The dearth of commercially appealing new releases saw box office overall tumble by 34%. However, takings are 26% up on the equivalent weekend from 2016, when the underperforming Grimsby was the top new title. Box office has been up on the year-ago equivalents for three of the four weekends in February (by 29%, 13% and 26%) and down (by 12%) on the 2016 equivalent for only one session. Based on those numbers, February has been good for UK cinemas, and we can expect to see an admissions rise on 2016 when those numbers are tallied.

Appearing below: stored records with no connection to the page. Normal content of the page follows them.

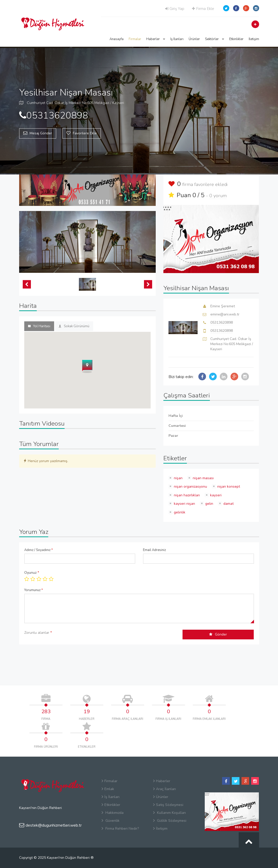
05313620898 (221, 322)
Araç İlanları (165, 789)
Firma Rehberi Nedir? (120, 829)
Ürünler (194, 39)
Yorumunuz (33, 590)
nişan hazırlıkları (187, 495)
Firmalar (135, 39)
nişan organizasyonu (190, 487)
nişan (178, 478)
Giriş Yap (175, 8)
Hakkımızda (112, 813)
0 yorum (218, 196)
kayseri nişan (184, 503)
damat (229, 503)
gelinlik (180, 512)
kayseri (216, 495)
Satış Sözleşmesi (168, 805)
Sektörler (214, 39)
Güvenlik (110, 820)
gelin (209, 503)
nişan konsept (229, 487)
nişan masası (203, 478)
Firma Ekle (203, 8)
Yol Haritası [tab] (39, 326)
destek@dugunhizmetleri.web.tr (50, 825)
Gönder (218, 634)
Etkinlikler (236, 39)
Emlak (108, 789)
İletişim (254, 39)
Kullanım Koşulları (169, 813)
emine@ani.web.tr (225, 314)
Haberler (156, 39)
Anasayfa (116, 39)
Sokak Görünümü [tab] (74, 326)
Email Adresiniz (154, 550)
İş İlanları (177, 39)
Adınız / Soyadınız (38, 550)
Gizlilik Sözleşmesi (170, 820)
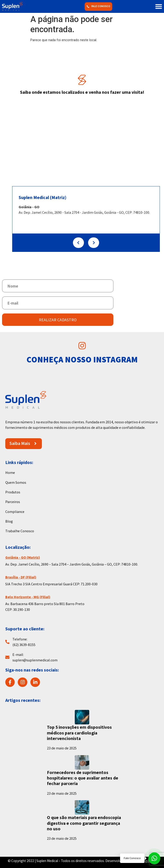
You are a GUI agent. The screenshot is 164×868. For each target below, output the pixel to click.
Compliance (15, 512)
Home (10, 472)
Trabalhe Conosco (20, 531)
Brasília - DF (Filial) (21, 577)
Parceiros (12, 502)
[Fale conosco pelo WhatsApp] (140, 858)
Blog (9, 521)
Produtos (13, 492)
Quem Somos (16, 482)
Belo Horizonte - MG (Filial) (28, 597)
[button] (159, 6)
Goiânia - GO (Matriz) (23, 557)
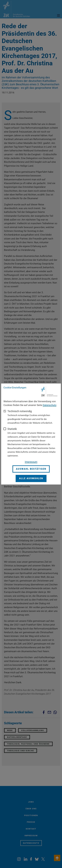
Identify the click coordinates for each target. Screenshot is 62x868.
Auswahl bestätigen (31, 469)
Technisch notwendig (20, 411)
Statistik (12, 429)
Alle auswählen (31, 478)
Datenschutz (50, 405)
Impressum (31, 462)
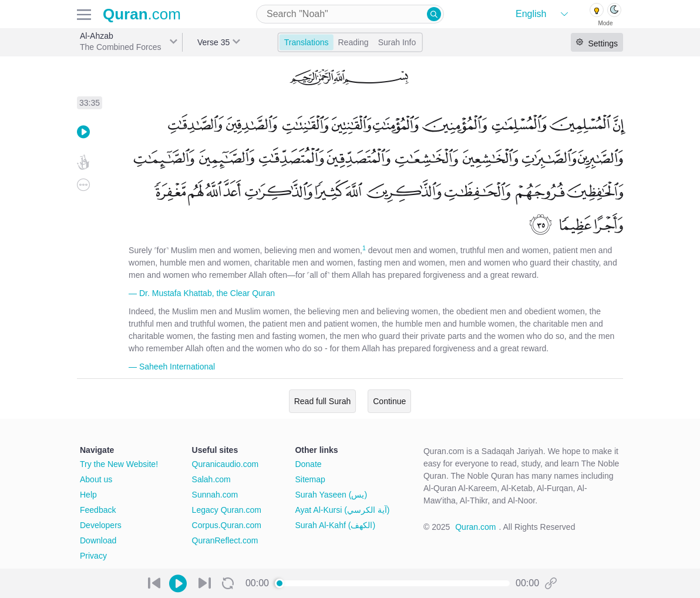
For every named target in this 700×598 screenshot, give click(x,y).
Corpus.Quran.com (227, 525)
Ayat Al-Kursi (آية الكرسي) (342, 510)
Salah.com (211, 479)
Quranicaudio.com (226, 464)
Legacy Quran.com (227, 510)
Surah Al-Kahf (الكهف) (335, 525)
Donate (308, 464)
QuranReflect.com (225, 540)
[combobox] (350, 14)
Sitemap (309, 479)
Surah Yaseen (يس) (331, 495)
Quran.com (475, 527)
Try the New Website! (119, 464)
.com (142, 14)
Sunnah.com (215, 495)
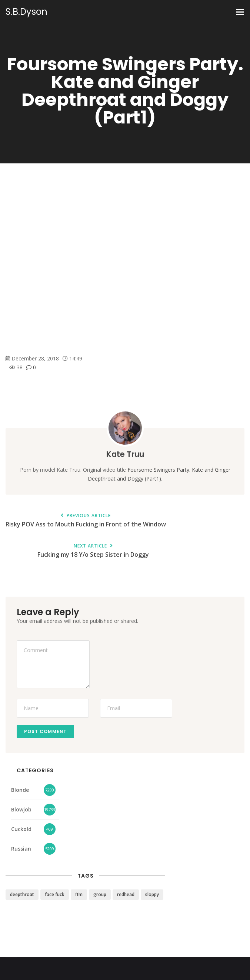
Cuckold (21, 829)
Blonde (20, 790)
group (100, 894)
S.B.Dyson (26, 12)
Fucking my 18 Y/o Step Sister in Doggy (93, 551)
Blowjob (21, 809)
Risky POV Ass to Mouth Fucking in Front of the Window (86, 521)
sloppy (152, 894)
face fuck (54, 894)
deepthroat (22, 894)
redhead (126, 894)
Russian (21, 848)
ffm (79, 894)
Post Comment (45, 731)
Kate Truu (125, 454)
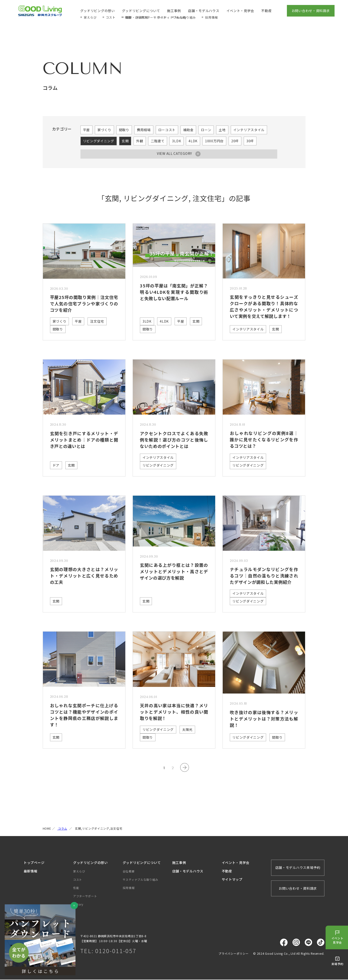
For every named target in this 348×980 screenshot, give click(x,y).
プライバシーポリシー (233, 954)
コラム (62, 829)
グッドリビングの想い (97, 11)
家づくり (104, 130)
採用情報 (129, 888)
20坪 (235, 141)
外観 (139, 141)
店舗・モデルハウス (204, 11)
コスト (78, 880)
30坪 (250, 141)
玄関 (125, 141)
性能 (76, 888)
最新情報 (30, 872)
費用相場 (144, 130)
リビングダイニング (99, 141)
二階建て (158, 141)
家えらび (79, 872)
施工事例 (174, 11)
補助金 (188, 130)
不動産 (266, 11)
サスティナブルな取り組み (141, 880)
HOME (47, 829)
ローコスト (167, 130)
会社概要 (129, 872)
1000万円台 (214, 141)
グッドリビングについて (141, 11)
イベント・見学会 (240, 11)
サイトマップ (232, 880)
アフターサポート (85, 896)
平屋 (87, 130)
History (78, 905)
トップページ (34, 863)
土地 (222, 130)
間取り (124, 130)
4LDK (193, 141)
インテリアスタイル (249, 130)
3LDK (176, 141)
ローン (206, 130)
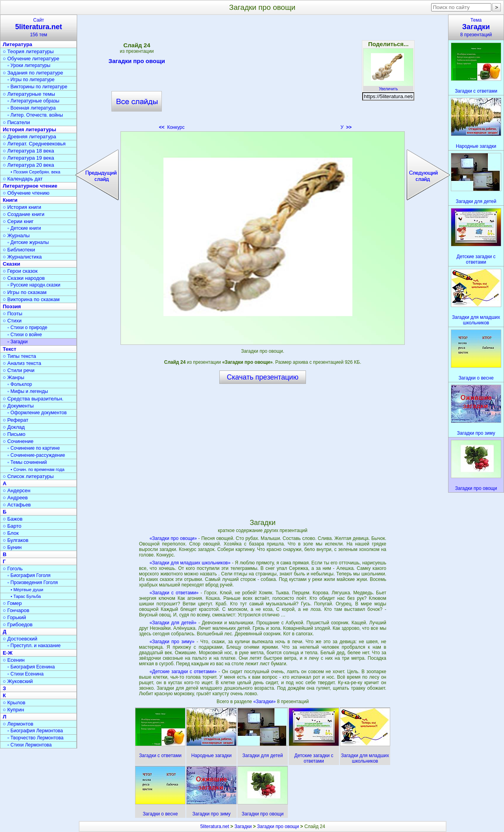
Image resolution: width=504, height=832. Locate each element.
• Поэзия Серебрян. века (35, 172)
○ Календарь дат (22, 179)
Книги (10, 200)
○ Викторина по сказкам (31, 299)
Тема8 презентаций (476, 27)
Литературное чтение (30, 186)
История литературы (30, 129)
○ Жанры (13, 377)
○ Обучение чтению (26, 193)
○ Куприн (13, 709)
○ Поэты (13, 313)
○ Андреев (15, 497)
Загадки (243, 826)
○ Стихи (12, 320)
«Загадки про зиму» (172, 642)
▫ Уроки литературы (29, 65)
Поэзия (12, 306)
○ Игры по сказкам (24, 292)
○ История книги (22, 207)
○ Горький (14, 617)
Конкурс (172, 127)
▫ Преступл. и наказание (34, 646)
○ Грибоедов (18, 624)
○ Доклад (14, 427)
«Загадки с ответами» (174, 593)
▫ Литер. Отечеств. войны (35, 115)
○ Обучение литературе (31, 58)
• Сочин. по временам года (37, 469)
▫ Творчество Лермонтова (35, 738)
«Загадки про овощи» (173, 538)
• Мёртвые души (27, 590)
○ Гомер (12, 603)
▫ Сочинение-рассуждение (36, 455)
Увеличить (388, 87)
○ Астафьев (17, 504)
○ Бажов (13, 519)
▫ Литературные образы (33, 101)
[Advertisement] (263, 75)
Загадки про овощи (137, 62)
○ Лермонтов (18, 724)
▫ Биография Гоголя (29, 575)
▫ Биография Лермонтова (35, 731)
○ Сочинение (18, 441)
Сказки (11, 264)
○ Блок (11, 533)
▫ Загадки (17, 342)
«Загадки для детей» (173, 623)
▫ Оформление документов (37, 413)
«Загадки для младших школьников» (190, 563)
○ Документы (18, 406)
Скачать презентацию (263, 377)
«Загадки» (265, 702)
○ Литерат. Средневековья (34, 143)
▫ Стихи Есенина (26, 674)
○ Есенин (13, 660)
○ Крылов (14, 702)
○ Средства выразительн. (33, 398)
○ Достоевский (20, 638)
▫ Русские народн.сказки (34, 285)
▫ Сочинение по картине (33, 448)
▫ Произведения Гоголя (33, 583)
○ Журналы (16, 235)
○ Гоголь (13, 568)
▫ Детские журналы (28, 242)
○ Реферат (15, 420)
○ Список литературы (28, 476)
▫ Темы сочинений (27, 462)
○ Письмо (14, 434)
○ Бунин (12, 547)
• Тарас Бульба (26, 596)
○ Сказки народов (24, 278)
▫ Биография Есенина (31, 667)
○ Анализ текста (22, 363)
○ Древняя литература (29, 136)
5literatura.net (214, 826)
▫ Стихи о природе (27, 328)
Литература (17, 44)
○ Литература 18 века (28, 151)
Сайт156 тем (39, 27)
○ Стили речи (19, 370)
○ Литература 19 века (28, 158)
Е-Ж (7, 653)
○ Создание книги (24, 214)
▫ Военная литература (32, 108)
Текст (9, 349)
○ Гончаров (16, 610)
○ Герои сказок (20, 271)
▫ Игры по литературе (31, 80)
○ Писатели (16, 122)
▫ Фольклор (20, 384)
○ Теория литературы (28, 51)
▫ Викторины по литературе (37, 87)
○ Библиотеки (19, 249)
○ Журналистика (22, 257)
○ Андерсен (17, 490)
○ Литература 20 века (28, 165)
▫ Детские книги (24, 228)
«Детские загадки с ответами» (183, 672)
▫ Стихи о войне (24, 335)
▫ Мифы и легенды (28, 391)
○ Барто (12, 526)
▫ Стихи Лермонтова (30, 745)
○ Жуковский (18, 681)
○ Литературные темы (29, 94)
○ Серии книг (18, 221)
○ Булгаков (15, 540)
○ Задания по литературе (33, 73)
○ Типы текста (19, 356)
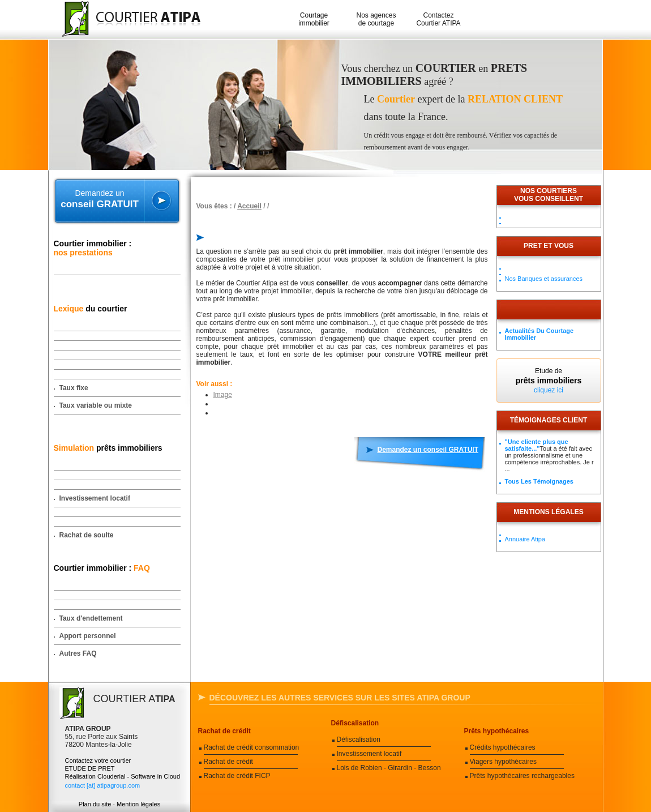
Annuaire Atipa (525, 539)
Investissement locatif (95, 498)
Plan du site (95, 804)
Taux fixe (74, 388)
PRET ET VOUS (549, 246)
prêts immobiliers (108, 448)
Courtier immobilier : (93, 248)
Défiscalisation (355, 723)
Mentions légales (548, 512)
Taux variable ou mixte (96, 405)
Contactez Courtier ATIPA (438, 19)
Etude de (549, 381)
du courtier (91, 309)
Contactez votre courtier (98, 760)
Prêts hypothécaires (496, 731)
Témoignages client (549, 420)
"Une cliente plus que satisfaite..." (537, 445)
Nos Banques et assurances (544, 279)
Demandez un (100, 199)
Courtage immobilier (314, 19)
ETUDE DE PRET (90, 768)
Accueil (249, 206)
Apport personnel (88, 636)
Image (222, 395)
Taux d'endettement (91, 618)
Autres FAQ (78, 653)
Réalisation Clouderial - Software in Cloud (123, 776)
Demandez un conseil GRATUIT (428, 450)
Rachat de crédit (224, 731)
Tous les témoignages (539, 481)
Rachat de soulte (87, 535)
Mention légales (138, 804)
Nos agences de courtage (376, 19)
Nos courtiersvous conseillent (549, 195)
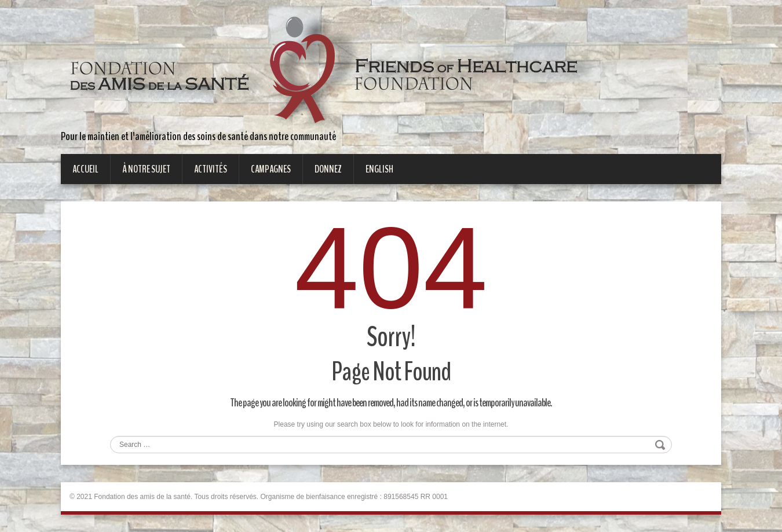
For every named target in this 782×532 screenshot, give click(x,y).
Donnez (328, 169)
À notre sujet (146, 169)
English (379, 169)
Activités (210, 169)
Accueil (85, 169)
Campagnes (271, 169)
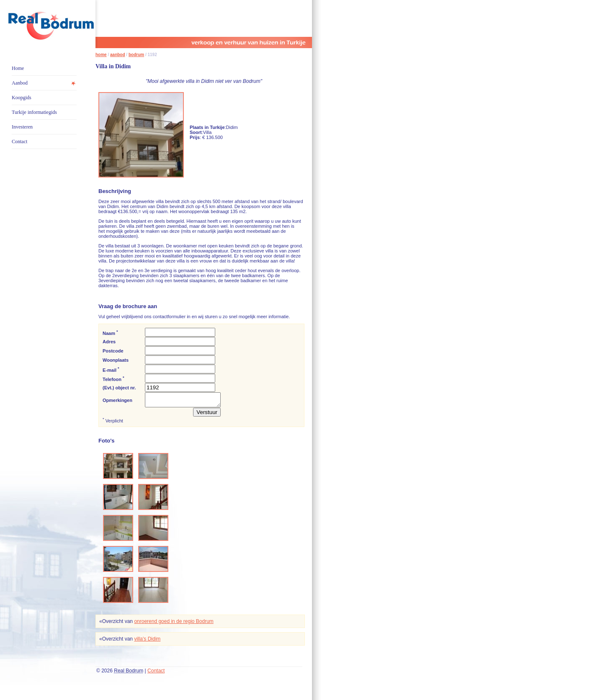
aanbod (118, 54)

Bookers’ hopes are now pinned on X-Men spinoff Logan, the third stand-alone film starring Hugh Jackman as Wolverine, which arrives on Wednesday. User rating is currently 9.5/10 at Internet Movie Database, which augurs well. The other two wide releases this week are Charlie Day/Ice Cube comedy Fist Fight (a critically lambasted commercial underperformer in the US) and Gurinder Chadha’s Viceroy’s House – an inter-faith love story set against the backdrop of Indian partition in 1947. Alternatives include Michael Fassbender and Brendan Gleeson in British indie Trespass Against Us, and Kelly Reichardt’s Certain Women, with a cast including Michelle Williams and Kristen Stewart.

Top 10 films, 24-26 February

1. The Lego Batman Movie, £2,893,337 from 610 sites. Total: £23,076,742 (three weeks)

2. Fifty Shades Darker, £1,449,678 from 525 sites. Total: £20,310,579 (three weeks)

3. Sing, £1,476,148 from 595 sites. Total: £26,553,860 (five weeks)

4. John Wick: Chapter 2, £1,146,520 from 455 sites. Total: £4,443,479 (two weeks)

5. Hidden Figures, £986,288 from 521 sites. Total: £3,348,278 (two weeks)

6. The Great Wall, £963,823 from 459 sites. Total: £3,545,145 (two weeks)

7. Patriots Day, £843,380 from 440 sites (new)

8. Lion, £694,483 from 402 sites. Total: £9,259,106 (six weeks)

9. La La Land, £447,000 from 427 sites. Total: £29,192,848 (seven weeks)

10. A Cure for Wellness, £409,540 from 387 sites (new)

Other openers

Rusalka – Met Opera, £215,774 from 175 sites (event)

Wolyn, £68,175 from 138 sites

Rangoon, £58,123 from 34 sites

It’s Only the End of the World, £35,165 from 15 sites

Best (George Best: All By Himself), £25,323 from 31 sites

Sargi, £9,606 from eight sites

Within, £8,364 from 18 sites

Bitter Harvest, £7,444 from 41 sites

Yaman, £5,756 from three sites

The Fits, £1,690 from nine sites

Shut In, £537 from five sites

Sweet Dreams, £447 from two sites

Thanks to comScore. All figures relate to takings in UK and Ireland cinemas.